I could probably wrap up this feature including unit tests in one evening!

batter commented 11 years ago

@tderks - If you have the time / bandwidth to take another crack at it, that would be awesome. I was going to go back and take a look at your work and try to merge it in later this week or early next week but I'm a bit concerned I'll be lost. I'd say that the feature doesn't have to be amazing off the bat, I just wanted to include some sort of functionality that provides at least a partial solution for this type of thing in the final 3.0.0 release.

niuage commented 10 years ago

Hey, I read a lot of threads about this issue and I'm a bit confused right now. I have models similar in principle to the Person, Book, Authorship example from the doc, and I want to know if the following should work:

book = Book.create
author_a = Person.create
author_b = Person.create

book.authors << author_a

book.update_attributes(title: "new title")

book.authors << author_b

book.authors.count
# => 2

book.previous_version.authors.count
# => 1

Should this work?

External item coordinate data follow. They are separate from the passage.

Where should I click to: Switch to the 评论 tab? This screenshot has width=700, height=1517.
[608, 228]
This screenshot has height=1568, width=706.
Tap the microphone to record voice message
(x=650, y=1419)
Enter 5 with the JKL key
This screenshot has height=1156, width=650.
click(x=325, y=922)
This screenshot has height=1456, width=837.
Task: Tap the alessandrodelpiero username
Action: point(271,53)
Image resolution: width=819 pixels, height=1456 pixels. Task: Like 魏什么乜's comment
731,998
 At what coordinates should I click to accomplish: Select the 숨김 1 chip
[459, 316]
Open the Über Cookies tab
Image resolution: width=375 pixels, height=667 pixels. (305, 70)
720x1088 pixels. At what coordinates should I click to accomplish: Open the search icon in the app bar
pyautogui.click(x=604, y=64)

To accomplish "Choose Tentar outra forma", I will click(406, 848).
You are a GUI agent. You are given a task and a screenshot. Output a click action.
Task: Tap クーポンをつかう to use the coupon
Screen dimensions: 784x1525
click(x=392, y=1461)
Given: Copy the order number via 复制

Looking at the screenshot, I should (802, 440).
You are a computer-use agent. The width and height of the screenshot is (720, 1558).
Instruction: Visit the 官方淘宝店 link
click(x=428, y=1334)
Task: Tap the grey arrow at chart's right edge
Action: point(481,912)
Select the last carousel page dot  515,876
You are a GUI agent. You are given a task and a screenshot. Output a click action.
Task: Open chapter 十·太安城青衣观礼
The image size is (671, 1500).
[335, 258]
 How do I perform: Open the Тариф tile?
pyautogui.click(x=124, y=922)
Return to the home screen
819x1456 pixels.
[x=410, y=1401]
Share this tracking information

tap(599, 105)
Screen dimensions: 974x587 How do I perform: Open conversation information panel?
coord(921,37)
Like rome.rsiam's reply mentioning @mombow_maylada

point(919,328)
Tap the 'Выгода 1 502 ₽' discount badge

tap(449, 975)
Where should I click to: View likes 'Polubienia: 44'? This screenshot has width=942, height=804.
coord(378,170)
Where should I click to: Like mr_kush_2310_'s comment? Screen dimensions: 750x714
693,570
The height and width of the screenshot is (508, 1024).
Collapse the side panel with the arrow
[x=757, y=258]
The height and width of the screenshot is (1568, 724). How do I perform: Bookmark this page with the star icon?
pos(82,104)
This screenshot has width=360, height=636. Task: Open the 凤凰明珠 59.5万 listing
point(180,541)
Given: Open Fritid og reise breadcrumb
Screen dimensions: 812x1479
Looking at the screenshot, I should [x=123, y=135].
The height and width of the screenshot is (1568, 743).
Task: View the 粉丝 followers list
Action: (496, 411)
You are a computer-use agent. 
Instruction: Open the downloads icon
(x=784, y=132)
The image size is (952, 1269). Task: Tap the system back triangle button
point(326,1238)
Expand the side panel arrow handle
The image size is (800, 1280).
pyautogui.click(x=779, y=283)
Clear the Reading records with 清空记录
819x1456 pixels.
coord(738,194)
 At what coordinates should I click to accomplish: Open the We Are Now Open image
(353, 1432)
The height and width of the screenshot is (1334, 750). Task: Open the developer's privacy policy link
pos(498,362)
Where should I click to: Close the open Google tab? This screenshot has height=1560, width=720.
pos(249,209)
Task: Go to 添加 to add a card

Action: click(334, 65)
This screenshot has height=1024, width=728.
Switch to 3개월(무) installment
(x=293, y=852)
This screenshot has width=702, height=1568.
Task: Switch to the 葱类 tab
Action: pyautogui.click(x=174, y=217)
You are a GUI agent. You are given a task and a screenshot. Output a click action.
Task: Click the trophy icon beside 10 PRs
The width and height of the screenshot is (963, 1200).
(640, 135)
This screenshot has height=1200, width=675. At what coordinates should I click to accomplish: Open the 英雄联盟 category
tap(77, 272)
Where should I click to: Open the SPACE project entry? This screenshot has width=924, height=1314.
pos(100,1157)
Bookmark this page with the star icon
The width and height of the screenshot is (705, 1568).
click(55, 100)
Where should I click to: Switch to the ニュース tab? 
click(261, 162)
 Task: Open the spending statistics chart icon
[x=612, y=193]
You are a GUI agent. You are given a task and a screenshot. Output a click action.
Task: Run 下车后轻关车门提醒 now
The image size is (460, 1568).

Basically, when I come back to a previous version, only the associated models at the time should be returned, right?

batter commented 10 years ago

Theoretically thats what the code in pull request #90 would do, but it hasn't been merged in. I'm putting it off until 3.1.0 because I don't want to delay 3.0.0 any longer (I just released 3.0.0.rc2 and think that will be the final). I'm pushing this off until the next final release (and have been procrastinating working with this haha) because of the complexity involved and I'm anticipating there being some issues a high degree of difficulty to get this working AND make sure it is well tested. This is the first thing on my TODO list after the 3.0.0 release is finalized.

niuage commented 10 years ago

Ok, thanks a lot for confirming this. I'll try to work with #90, see if it works for me, for now, and I'll upgrade to 3.1.0 when it's released!

pakgva commented 10 years ago

Any update for this issue? I really appreciate the update soon. Thanks.

gdurelle commented 10 years ago

Just an idean : why not using the metadatas ? You can already add metas so why not using it with some naming conventions like :

class Chapter < ActiveRecord::Base
  belongs_to :book
  has_paper_trail meta: {restor_books :books_count}
end

And yet if you restore the chapter just go find the n books having this chapter id in there chapter_id column.

DeepAnchor commented 10 years ago

@gdurelle its not a very scalable solution being an n+1 query

NullVoxPopuli commented 10 years ago

I think I have this implemented. I'll try to get a PR together in a couple weeks.

dmitry commented 10 years ago

@NullVoxPopuli please let me know, if you will require some help.

NullVoxPopuli commented 10 years ago

How much do we want to depend on active record? I can put my stuff in a gist until I have time to work on a PR, after asking my manager if it can be open sourced (should be ok -- pretty requested feature for paper_trail).

I also ran in to a snafu with soft deleted records, which has been addressed, but I know a couple of the soft delete gems allow customization of the column that tracks the deleted_at date, so, I don't know how to best handle that (generically) either.

batter commented 10 years ago

Hey all, there is an open PR in #345 which I think may be the solution we're looking for, at least the author (@lyfeyaj) claimed he had some success with it, I am trying to give it attention soon. Just been real busy with new stuff at work and what not recently, but I am making progress towards 3.1.0. If anybody wants to put together a PR with tests, that would be the best case scenario, otherwise I need to take time and write bunch of tests to make sure everything is working properly, which will take some time..

NullVoxPopuli commented 10 years ago

that looks kinda similar, but simpler than what I did. I wonder if all my specs will pass under that code

dmitry commented 10 years ago

@NullVoxPopuli at least you have specs, it's a half of work. ;)

batter commented 9 years ago

Closed in favor of #439, thanks to everyone who contributed to the dialog here.